The response includes the available instance types under resourceParameters.instanceTypes.
Choose an instance type
Match the instance type to your model’s requirements:
- Model size: Choose a GPU with enough memory to fit your model weights and the inference runtime’s working memory (KV cache).
- Throughput: Higher-end GPUs (H200, B200) provide more compute and memory bandwidth for faster inference.
- Multi-GPU: For models that exceed a single GPU’s memory, increase
gpuCount to allocate additional GPUs per replica.
Traffic weights
The traffic field controls how traffic is distributed when multiple deployments share the same model name on the same gateway.
| Field | Description |
|---|
weight | An integer from 0 to 1000. Weights across all deployments with the same model name are normalized into percentages. |
Traffic weights enable canary deployments and A/B testing. For example, if deployment A has weight: 900 and deployment B has weight: 100, deployment A receives 90% of traffic and deployment B receives 10%.
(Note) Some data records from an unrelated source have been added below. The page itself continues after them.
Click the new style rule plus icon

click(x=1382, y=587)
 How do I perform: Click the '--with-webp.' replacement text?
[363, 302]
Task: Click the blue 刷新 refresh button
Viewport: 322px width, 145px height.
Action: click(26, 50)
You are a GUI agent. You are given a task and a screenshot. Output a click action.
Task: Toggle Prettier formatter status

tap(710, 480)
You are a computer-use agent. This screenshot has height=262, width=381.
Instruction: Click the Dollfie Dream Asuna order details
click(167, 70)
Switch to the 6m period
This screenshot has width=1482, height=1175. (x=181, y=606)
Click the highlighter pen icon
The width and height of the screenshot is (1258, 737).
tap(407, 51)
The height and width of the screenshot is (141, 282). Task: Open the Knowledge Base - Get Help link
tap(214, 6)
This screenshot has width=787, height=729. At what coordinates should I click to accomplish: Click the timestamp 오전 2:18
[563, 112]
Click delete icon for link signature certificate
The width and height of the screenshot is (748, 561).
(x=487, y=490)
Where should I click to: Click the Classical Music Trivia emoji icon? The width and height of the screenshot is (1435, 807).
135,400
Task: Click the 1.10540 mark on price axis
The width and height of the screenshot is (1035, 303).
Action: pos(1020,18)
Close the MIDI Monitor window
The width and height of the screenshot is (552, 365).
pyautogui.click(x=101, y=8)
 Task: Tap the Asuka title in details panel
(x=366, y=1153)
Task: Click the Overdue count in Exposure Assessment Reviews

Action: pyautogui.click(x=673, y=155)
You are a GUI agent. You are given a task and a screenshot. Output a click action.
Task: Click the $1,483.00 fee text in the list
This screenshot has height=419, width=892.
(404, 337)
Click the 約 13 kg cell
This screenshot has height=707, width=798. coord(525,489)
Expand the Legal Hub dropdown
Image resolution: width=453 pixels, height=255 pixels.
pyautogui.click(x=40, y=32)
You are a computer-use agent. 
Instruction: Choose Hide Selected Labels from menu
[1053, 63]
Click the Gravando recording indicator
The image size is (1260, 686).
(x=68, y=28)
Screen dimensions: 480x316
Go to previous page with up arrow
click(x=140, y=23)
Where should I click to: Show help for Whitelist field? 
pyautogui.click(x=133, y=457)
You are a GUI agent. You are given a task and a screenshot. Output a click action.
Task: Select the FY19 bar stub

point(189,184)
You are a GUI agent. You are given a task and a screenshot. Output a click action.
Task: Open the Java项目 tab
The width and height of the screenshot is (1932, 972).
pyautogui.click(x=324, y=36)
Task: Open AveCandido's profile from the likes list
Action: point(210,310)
Setting weight to 0 stops traffic to a deployment without deleting it.
Disable a deployment
Set the disabled field to true to stop a deployment from serving traffic without deleting it. A disabled deployment retains its configuration. To re-enable it, set disabled to false.
Deployment lifecycle
Deployments go through the following states:
| Status | Description |
|---|
STATUS_CREATING | The deployment is being provisioned and model weights are loading. |
STATUS_READY | The deployment is ready and serving requests. |
STATUS_UPDATING | The deployment configuration is being updated. Existing replicas continue serving traffic during updates. |
STATUS_DELETING | The deployment is being removed. Existing requests are given a grace period to complete. |
STATUS_ERROR | The deployment encountered an error. Check status.conditions for details. |
STATUS_FAILED | The deployment failed to start. Check status.conditions for details. |
Manage deployments
Manage deployments through the CoreWeave Inference API. For per-operation request and response schemas, see the DeploymentService pages in the API reference.
Update requests (PATCH) require the complete deployment specification, not just the fields being changed. Omitted fields revert to their defaults.
For a step-by-step walkthrough, see the Getting started guide.